Emily Stutz always wanted to go to college and become a doctor. She just never thought she would need to resort to fund-raising for help with tuition.

But with her parents in financial turmoil and only $1,000 saved from baby-sitting and other odd jobs, the Lowell High School senior sat down at her computer last month and made a public appeal for donations on the crowdfunding website gofundme.com.

“My parents have had immense financial struggles and simply cannot come up with $20,000-$30,000 a year, nor are they able to co-sign a loan for me,’’ she wrote.

“I have no other adults in my life who are able to co-sign and I am at a loss. I see my dream of becoming a doctor slip further and further away as the days pass by so I’ve decided I am going to do whatever it will take to get myself to college.’’

When she checked the site the next morning, she was stunned. She had already received $800. Sensing momentum, she went to a busy shopping mall in Lowell and panhandled for parts of two days last month, raising another $600.

That was just the beginning. In less than a month, she raised $24,170, with 474 donating.

She’s decided not to go far for college. She’ll continue to live at home and will commute to the University of Massachusetts Lowell.

The $24,170 she raised will pay for about two years of tuition.

Stutz, stunned by the outpouring of support, said she hopes her campaign will bring more attention to rising college costs.

“I just wanted people to realize that there are kids out there who are forced to choose between submerging themselves in debt or not going to school,’’ said Stutz, 18, who was accepted by seven colleges.

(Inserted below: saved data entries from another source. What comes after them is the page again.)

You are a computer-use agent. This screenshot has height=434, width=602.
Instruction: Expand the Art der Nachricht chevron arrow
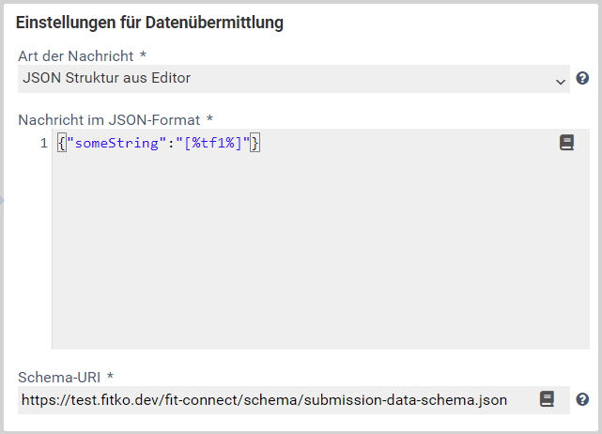(x=561, y=82)
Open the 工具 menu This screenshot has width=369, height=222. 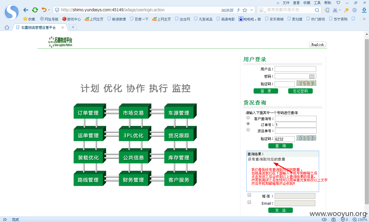(317, 3)
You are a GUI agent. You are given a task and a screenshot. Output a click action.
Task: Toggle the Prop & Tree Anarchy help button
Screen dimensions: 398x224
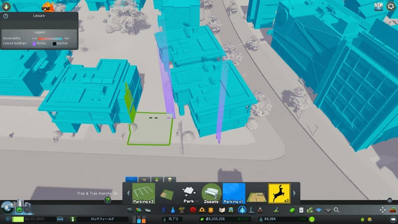[107, 200]
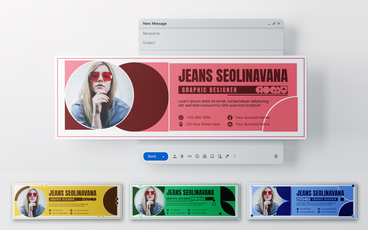Close the New Message window
The image size is (368, 230).
click(x=279, y=23)
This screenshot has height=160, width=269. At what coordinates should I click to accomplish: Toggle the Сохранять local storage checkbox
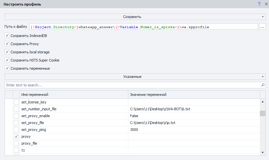pyautogui.click(x=7, y=52)
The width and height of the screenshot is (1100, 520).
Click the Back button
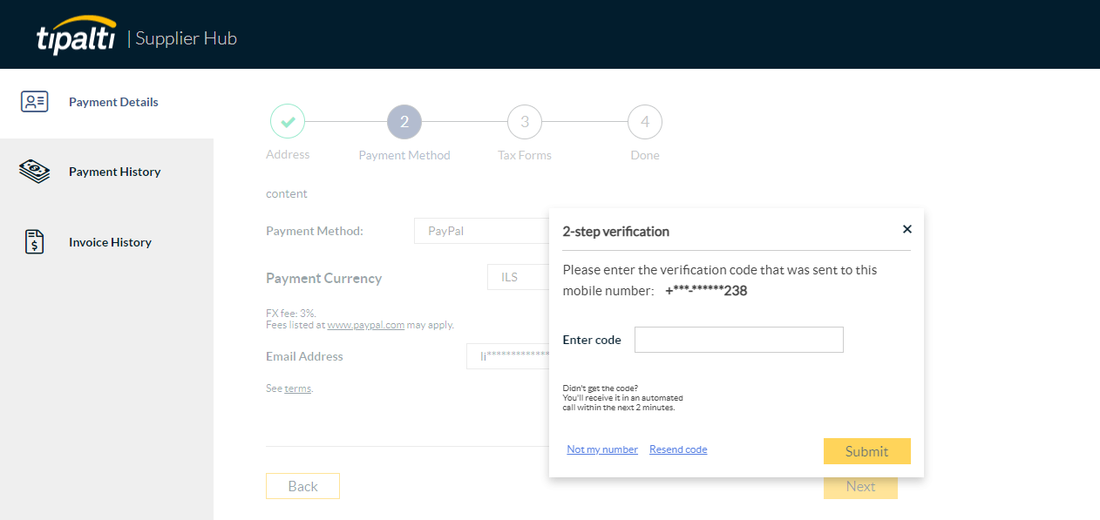[302, 486]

“She’s a good kid; she’s a victim of my bad finances,’’ explained her father, Han Stutz. Stutz and his wife, Katheryn, are special education teachers in Lowell’s public schools, with a combined salary of about $140,000 a year.

But because they are still paying off their own college loans and have other debt, the couple recently told their daughter they could not cosign her loans.

“I’m proud of her, because in the last week she has shed more light on the whole paying-for-college crisis than anyone I can think of,’’ said Han Stutz. The couple has two other children, ages 10 and 8.

Emily Stutz has been a standout high school student, with a 4.0 grade point average. She was named to the National Honor Society, was captain of the swimming team, and worked with her art teacher, Katy Sheridan, to film and edit public service videos about the dangers of opioids.

After she learned about her parents’ finances, Emily Stutz went to Sheridan for advice.

“She came into my classroom and burst into tears, and I told her, ‘It’s going to work out,’?’’ Sheridan recalled. “She’s a kid that needs to go to college. She’s a kid who needs to be a leader in this country.’’

According to the Institute for College Access & Success, Massachusetts college graduates in 2014 had an average debt of more than $29,000.

Without factoring in financial aid, the total cost of four-year private colleges rose 84 percent over the 15-year span that ended with the 2014-15 school year, according to government statistics.

“I learned that if you have something that you stand for and believe in, you have to go out there and do what it takes,’’ Emily Stutz said.